[Provided text]
BEGIN

NAEP Scores Revisited

Time after time we hear state politicians try to prove a point by taking things out of context.  This is especially true of NAEP scores where they isolate one score for one year and pay no attention to growth that has occurred.  They pay no attention to where you began and how far you’ve come because that doesn’t suit their purpose.

And since we are now told that we have a fourth-grade “math crisis” it seems a good time to revisit a post of several months ago since it is just as true today as it was then.

Then we called it: Okay Governor, About Those NAEP Scores

Politicians love numbers.  They can twist them and bend them and take them out of context and omit bad ones all in their effort to make the voter feel good, or convinced, or something.  Take numbers about economic development.  Sometime about the end of the year the governor will announce that we created _______ new jobs in Alabama in the last 12 months.  But you never hear one also say that at the same time we lost _____ jobs and overall, the number of people working is actually less than 12 months ago.

Since he voted to hire Michael Sentance as state school chief on Aug. 11, Governor Bentley has mentioned NAEP scores in Massachusetts over and over again.  His inference is that since Sentance is from Massachusetts and their NAEP scores are better than ours, we will soon be just like they are.

Unfortunately, the governor does not see the big picture or take things into context and consequently gives us a very distorted view.

First, what are NAEP scores?

NAEP means the National Assessment for Educational Progress, the supposed gold standard of tests.  These are given every two years across the country to 4th and 8th graders.  Students and schools are picked at random.  About 2,500 students in Alabama are tested.  Test is 75 minutes long.  About 30 students are tested per school.  Some must be students with disabilities and English language learners.  They are told that they do not get a grade for taking this test.

These tests began in 1992.  Since then Alabama has narrowed the gap between our scores and national scores in 4th grade reading and math and in 8th grade reading and math.  So we have been doing better than schools across the nation, but no one bothers to tell this story.

And comparing Alabama gains to those in Massachusetts shows that except for 8th grade math, we have matched them stride for stride.   So we have been growing our NAEP scores for more than 20 years at the same rate as the Bay State.  But no one bothers to mention this because suddenly the picture looks much different.

And here is even more interesting info the governor has not mentioned.  One of the most important measures in education is the “achievement gap” between poverty and non-poverty students and between white and African-American students.  When you look at 8th grade reading and math and 4th grade reading and math you see the “gap” in Alabama is LESS than the one in Massachusetts in every single case.

Yes, NAEP scores are higher in Massachusetts than in Alabama.  The last NAEP scores, from 2015, show they are number 1 in 4th grade reading and math and 8th grade math and number 2 in 8th grade reading.   But has their growth been remarkable?  Not necessarily considering they were tied for 3rd nationally in 4th grade reading in 1992, tied for 5th in 4th grade math, and number 7 in 8th grade math and were number 4 in 8th grade reading in 1998 (as far back as scores go in this category).

END

[Provided material]
BEGIN

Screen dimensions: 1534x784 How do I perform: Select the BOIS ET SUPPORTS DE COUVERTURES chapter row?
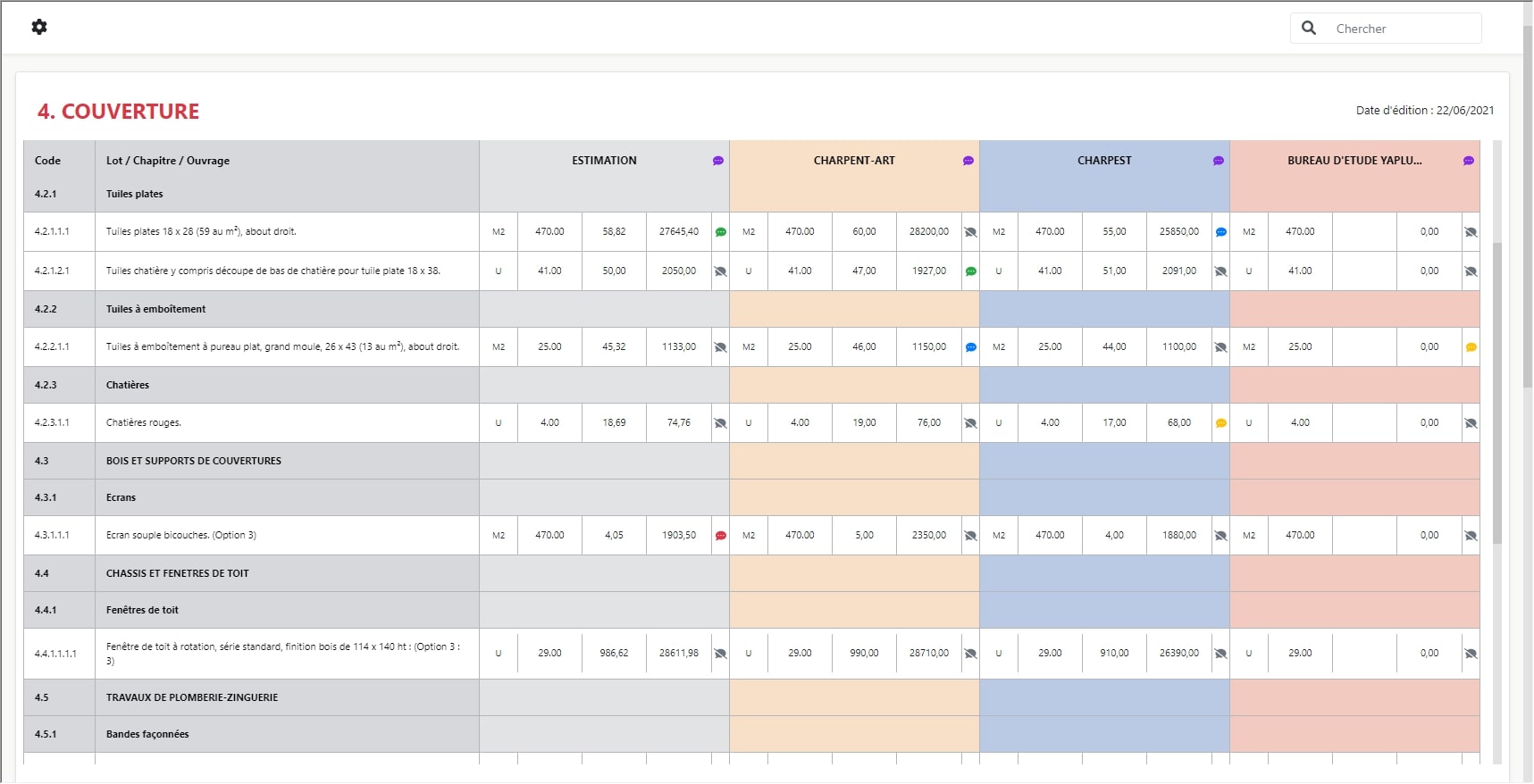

END

[What to work on]
[1] Rewrite the stretch of the post on NAEP scores from "And comparing Alabama" through "every single case.", substituting "the Commonwealth" for every occurrence of "Massachusetts".
[2] According to the post on NAEP scores, what national rankings did Massachusetts hold in its earliest reported years? Give each ranking with its grade and subject.

[Answers to the exercises]
[1]
And comparing Alabama gains to those in the Commonwealth shows that except for 8th grade math, we have matched them stride for stride.   So we have been growing our NAEP scores for more than 20 years at the same rate as the Bay State.  But no one bothers to mention this because suddenly the picture looks much different.

And here is even more interesting info the governor has not mentioned.  One of the most important measures in education is the “achievement gap” between poverty and non-poverty students and between white and African-American students.  When you look at 8th grade reading and math and 4th grade reading and math you see the “gap” in Alabama is LESS than the one in the Commonwealth in every single case.

[2]
- Tied for 3rd in 4th grade reading (1992)
- Tied for 5th in 4th grade math (1992)
- Number 7 in 8th grade math (1992)
- Number 4 in 8th grade reading (1998)